Input records Start Marker

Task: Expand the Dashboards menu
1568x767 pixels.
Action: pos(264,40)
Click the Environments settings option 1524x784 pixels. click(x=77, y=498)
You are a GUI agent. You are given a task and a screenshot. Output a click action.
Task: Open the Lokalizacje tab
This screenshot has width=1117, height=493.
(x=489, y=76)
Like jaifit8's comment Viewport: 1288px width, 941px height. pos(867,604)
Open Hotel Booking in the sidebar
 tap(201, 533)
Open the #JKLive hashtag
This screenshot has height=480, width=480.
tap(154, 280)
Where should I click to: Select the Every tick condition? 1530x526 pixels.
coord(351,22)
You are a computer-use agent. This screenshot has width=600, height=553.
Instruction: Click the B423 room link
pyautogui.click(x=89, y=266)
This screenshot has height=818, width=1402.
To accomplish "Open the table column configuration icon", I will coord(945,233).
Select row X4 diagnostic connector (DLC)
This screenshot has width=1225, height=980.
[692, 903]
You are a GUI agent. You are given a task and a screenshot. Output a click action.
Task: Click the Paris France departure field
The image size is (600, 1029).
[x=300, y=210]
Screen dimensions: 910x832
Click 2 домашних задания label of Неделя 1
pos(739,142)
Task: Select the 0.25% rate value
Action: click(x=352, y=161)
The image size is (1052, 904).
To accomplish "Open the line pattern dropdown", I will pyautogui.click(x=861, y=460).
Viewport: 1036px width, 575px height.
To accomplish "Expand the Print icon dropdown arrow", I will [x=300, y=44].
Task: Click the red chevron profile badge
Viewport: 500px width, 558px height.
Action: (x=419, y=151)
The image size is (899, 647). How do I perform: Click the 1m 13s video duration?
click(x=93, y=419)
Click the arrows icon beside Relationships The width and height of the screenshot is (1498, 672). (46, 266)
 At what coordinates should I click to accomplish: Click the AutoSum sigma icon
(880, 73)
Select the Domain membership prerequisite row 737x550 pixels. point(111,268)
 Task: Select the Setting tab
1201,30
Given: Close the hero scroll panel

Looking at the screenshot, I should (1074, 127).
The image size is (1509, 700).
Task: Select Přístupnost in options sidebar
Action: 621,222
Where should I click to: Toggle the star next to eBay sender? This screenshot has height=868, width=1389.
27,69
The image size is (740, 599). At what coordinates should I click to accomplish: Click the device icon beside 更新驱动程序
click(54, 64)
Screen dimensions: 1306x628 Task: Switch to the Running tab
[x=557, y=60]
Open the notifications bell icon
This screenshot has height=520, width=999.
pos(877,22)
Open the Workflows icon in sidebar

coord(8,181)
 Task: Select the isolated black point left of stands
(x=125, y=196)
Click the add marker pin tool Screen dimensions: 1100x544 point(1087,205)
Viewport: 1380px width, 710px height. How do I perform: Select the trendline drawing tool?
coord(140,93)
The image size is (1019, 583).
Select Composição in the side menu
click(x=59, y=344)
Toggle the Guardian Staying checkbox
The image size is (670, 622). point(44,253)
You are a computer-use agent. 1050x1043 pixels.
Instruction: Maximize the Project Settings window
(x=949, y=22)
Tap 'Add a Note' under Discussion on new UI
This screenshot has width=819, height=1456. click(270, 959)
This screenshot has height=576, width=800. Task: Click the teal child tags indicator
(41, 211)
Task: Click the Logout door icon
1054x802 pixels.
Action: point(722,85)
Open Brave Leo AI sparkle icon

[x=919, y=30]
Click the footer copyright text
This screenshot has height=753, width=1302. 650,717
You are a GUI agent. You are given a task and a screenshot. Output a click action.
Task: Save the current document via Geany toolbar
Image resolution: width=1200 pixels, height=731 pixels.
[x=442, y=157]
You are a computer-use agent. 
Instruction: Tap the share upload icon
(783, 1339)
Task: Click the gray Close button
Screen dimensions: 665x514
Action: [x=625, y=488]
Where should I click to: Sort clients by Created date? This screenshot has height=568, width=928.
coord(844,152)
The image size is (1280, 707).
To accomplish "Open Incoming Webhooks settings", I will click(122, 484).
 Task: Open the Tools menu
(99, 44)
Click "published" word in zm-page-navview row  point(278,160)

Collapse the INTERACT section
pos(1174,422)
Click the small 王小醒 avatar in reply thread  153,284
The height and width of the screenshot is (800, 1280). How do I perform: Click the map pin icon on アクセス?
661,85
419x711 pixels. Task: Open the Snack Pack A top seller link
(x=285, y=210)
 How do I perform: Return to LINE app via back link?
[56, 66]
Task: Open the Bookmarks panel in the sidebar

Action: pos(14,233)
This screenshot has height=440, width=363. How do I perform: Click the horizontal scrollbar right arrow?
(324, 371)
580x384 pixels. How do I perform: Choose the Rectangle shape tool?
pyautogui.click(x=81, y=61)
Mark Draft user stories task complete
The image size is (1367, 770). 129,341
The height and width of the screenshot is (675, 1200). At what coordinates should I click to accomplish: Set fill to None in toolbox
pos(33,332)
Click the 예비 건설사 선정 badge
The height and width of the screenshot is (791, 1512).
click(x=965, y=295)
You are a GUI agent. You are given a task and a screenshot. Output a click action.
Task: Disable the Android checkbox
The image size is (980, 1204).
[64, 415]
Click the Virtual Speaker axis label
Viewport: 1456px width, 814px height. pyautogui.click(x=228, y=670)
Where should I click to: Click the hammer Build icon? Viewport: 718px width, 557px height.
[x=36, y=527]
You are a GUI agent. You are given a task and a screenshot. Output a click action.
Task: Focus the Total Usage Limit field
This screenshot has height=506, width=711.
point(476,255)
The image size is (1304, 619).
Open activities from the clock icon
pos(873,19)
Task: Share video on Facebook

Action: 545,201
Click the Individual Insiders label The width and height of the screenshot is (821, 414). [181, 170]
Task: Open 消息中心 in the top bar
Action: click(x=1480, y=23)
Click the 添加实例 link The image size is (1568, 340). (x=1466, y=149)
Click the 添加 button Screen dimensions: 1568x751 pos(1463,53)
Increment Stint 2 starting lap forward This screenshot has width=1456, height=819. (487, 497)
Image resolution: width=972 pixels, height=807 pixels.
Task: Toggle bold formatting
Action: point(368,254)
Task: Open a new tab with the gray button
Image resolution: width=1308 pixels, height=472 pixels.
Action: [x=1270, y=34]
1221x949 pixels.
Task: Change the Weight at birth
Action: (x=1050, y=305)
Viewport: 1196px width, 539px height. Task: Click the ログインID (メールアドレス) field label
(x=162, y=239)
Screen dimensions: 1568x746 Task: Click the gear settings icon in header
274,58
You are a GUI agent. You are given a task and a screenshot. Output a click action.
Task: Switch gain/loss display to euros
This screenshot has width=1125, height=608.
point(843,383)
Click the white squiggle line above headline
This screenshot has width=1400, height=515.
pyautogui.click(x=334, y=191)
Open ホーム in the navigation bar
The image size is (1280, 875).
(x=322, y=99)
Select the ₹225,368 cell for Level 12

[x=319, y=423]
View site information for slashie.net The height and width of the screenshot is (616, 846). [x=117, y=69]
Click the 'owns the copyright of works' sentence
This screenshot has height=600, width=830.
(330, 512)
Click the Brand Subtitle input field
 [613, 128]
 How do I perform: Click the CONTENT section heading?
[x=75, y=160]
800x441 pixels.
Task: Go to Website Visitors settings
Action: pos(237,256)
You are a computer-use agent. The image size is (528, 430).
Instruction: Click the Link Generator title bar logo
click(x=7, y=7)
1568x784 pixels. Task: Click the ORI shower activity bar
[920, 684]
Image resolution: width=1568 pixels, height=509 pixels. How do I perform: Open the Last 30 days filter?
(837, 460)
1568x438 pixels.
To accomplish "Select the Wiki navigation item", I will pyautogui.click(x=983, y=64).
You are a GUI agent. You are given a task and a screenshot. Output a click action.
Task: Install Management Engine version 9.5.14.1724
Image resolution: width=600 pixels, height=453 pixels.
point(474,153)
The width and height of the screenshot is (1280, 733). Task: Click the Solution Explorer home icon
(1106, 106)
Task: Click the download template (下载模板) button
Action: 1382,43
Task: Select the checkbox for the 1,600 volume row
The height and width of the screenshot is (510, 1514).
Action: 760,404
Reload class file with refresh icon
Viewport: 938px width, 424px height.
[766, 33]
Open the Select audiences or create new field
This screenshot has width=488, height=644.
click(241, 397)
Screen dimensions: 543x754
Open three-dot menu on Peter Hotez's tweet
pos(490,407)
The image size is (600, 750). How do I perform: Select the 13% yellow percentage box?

Input records End Marker

• _Your assignment_:
Tell how many lines in the records above contain "computer", giving the number and no other words.

• _Written response_:
4